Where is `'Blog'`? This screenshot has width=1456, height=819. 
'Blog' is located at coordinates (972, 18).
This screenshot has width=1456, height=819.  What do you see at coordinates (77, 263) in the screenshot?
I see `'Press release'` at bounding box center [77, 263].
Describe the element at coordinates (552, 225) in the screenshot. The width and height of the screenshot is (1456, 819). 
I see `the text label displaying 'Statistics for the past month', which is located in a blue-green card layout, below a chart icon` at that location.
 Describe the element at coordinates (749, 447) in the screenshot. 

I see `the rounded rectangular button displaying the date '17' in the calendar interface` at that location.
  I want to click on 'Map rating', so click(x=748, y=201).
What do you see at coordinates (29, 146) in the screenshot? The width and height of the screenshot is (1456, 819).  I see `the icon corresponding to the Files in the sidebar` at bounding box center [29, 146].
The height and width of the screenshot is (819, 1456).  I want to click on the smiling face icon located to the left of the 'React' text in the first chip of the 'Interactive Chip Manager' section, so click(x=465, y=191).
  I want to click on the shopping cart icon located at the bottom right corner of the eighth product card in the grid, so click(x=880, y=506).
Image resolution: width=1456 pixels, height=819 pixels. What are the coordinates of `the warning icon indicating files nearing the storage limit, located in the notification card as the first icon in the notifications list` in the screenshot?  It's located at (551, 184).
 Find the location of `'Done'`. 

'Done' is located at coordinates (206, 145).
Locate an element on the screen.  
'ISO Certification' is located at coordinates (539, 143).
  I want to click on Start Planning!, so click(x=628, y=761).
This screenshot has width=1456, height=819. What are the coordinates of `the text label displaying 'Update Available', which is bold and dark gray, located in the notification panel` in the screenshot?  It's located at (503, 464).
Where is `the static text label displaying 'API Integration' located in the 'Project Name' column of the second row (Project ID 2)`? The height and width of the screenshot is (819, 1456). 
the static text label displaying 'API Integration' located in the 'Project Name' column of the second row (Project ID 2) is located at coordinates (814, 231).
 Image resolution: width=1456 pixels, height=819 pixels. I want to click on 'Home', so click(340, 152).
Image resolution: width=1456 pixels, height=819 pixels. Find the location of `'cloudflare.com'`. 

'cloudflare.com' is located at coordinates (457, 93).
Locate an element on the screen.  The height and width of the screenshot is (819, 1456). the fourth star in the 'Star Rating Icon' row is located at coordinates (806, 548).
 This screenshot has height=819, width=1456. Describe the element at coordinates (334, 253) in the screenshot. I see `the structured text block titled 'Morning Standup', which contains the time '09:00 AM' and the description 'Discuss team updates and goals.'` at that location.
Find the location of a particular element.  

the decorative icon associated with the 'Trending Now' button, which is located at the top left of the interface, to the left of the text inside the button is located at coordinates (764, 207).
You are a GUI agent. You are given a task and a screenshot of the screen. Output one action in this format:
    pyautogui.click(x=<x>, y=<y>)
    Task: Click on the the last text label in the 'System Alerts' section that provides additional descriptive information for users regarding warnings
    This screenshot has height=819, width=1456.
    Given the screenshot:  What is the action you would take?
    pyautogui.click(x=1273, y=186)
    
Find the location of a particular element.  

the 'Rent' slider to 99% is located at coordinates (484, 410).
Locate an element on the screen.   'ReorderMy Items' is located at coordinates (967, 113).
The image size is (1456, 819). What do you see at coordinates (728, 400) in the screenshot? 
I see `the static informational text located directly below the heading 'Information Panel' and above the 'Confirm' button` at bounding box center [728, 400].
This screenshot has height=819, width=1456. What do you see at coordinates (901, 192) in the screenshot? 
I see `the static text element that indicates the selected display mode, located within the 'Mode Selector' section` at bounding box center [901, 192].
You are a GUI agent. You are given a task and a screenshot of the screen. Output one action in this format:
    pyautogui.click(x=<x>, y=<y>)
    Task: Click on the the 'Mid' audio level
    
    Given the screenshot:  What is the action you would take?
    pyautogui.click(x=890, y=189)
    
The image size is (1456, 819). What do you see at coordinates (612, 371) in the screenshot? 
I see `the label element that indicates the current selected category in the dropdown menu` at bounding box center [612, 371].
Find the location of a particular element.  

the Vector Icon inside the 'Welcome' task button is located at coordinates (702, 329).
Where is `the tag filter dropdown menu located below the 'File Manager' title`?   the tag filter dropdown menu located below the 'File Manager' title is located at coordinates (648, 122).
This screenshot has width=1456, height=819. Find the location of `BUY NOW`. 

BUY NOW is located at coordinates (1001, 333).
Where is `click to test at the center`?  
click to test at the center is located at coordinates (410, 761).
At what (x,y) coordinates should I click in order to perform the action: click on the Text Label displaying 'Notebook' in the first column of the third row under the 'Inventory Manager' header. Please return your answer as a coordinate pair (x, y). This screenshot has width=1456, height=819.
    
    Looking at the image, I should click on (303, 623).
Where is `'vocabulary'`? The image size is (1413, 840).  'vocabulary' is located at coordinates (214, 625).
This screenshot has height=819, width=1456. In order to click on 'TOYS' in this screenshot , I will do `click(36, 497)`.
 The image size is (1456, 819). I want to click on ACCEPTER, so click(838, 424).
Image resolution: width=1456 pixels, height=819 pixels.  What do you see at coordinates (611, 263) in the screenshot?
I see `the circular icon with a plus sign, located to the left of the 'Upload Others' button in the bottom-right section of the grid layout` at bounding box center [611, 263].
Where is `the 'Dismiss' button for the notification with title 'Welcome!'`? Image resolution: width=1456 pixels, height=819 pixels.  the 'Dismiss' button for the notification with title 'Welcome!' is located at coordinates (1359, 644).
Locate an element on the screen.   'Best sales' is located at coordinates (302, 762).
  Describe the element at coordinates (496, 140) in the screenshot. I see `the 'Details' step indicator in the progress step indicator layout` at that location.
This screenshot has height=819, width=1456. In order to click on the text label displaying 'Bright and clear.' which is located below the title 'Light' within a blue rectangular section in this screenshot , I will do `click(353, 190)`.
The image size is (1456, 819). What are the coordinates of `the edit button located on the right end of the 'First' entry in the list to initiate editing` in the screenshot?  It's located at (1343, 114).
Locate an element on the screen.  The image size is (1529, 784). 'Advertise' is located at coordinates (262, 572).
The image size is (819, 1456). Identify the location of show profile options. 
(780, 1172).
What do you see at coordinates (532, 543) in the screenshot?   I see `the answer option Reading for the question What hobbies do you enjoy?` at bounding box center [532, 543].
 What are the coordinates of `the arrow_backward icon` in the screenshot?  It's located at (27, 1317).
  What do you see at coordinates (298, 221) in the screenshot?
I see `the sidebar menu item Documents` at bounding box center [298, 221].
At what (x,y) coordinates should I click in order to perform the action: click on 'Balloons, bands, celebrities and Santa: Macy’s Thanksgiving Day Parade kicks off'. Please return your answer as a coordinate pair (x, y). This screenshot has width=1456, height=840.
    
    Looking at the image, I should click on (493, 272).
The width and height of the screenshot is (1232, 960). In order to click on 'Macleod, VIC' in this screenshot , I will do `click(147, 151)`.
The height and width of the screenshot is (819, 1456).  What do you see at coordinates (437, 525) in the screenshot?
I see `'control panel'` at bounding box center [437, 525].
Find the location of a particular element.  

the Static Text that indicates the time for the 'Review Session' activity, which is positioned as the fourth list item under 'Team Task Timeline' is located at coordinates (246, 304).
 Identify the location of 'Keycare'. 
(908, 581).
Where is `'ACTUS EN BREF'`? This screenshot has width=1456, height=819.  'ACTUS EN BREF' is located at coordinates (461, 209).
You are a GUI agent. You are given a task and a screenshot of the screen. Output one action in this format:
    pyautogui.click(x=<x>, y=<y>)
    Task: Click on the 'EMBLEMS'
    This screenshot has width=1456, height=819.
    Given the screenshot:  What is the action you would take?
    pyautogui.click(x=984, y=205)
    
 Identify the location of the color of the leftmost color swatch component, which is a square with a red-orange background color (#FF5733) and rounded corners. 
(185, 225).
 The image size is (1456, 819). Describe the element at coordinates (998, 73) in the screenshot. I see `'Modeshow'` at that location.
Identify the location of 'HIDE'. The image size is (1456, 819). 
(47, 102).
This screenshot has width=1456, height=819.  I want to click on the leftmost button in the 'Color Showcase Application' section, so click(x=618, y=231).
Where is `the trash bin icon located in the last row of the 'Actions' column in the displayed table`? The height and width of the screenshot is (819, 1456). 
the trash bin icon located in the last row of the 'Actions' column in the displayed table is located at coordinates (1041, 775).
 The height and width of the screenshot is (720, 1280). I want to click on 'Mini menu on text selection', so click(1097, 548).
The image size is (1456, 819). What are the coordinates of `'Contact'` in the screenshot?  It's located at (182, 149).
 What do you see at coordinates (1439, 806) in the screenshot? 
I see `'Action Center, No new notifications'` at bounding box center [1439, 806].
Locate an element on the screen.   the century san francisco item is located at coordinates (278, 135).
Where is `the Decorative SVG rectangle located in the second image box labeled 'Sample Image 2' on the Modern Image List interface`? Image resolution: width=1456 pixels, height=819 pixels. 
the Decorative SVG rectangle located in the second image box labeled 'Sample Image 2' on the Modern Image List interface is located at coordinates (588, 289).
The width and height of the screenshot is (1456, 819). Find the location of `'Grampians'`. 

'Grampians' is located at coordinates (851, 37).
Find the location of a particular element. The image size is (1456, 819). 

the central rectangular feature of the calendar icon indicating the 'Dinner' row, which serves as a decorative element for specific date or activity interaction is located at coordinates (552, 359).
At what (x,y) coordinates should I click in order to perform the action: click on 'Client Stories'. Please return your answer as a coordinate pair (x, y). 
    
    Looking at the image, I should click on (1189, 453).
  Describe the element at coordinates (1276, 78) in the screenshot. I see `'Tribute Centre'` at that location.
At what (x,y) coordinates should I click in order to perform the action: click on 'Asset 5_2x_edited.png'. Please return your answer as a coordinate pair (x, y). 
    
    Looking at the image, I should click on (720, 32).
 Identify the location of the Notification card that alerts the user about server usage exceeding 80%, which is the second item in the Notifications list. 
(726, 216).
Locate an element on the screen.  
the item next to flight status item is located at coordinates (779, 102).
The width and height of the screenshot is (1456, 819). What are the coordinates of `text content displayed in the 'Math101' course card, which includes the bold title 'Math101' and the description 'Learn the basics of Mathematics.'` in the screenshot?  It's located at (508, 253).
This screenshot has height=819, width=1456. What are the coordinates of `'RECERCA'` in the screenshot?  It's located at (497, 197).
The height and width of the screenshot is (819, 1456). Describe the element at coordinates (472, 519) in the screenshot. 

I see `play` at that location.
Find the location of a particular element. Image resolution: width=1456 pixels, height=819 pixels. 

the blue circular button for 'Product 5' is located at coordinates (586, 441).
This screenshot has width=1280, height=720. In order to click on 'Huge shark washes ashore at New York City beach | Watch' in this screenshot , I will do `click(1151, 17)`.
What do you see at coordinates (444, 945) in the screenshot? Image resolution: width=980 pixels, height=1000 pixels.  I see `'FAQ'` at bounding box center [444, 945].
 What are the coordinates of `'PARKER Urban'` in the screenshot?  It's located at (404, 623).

Your instructions —
Return verbatim the lines of the records starting with the line that contains "What do you see at coordinates (29, 146)" and going on through the line that contains "so click(x=465, y=191).", with both of those lines included.

Task answer —
What do you see at coordinates (29, 146) in the screenshot? The width and height of the screenshot is (1456, 819).  I see `the icon corresponding to the Files in the sidebar` at bounding box center [29, 146].
The height and width of the screenshot is (819, 1456).  I want to click on the smiling face icon located to the left of the 'React' text in the first chip of the 'Interactive Chip Manager' section, so click(x=465, y=191).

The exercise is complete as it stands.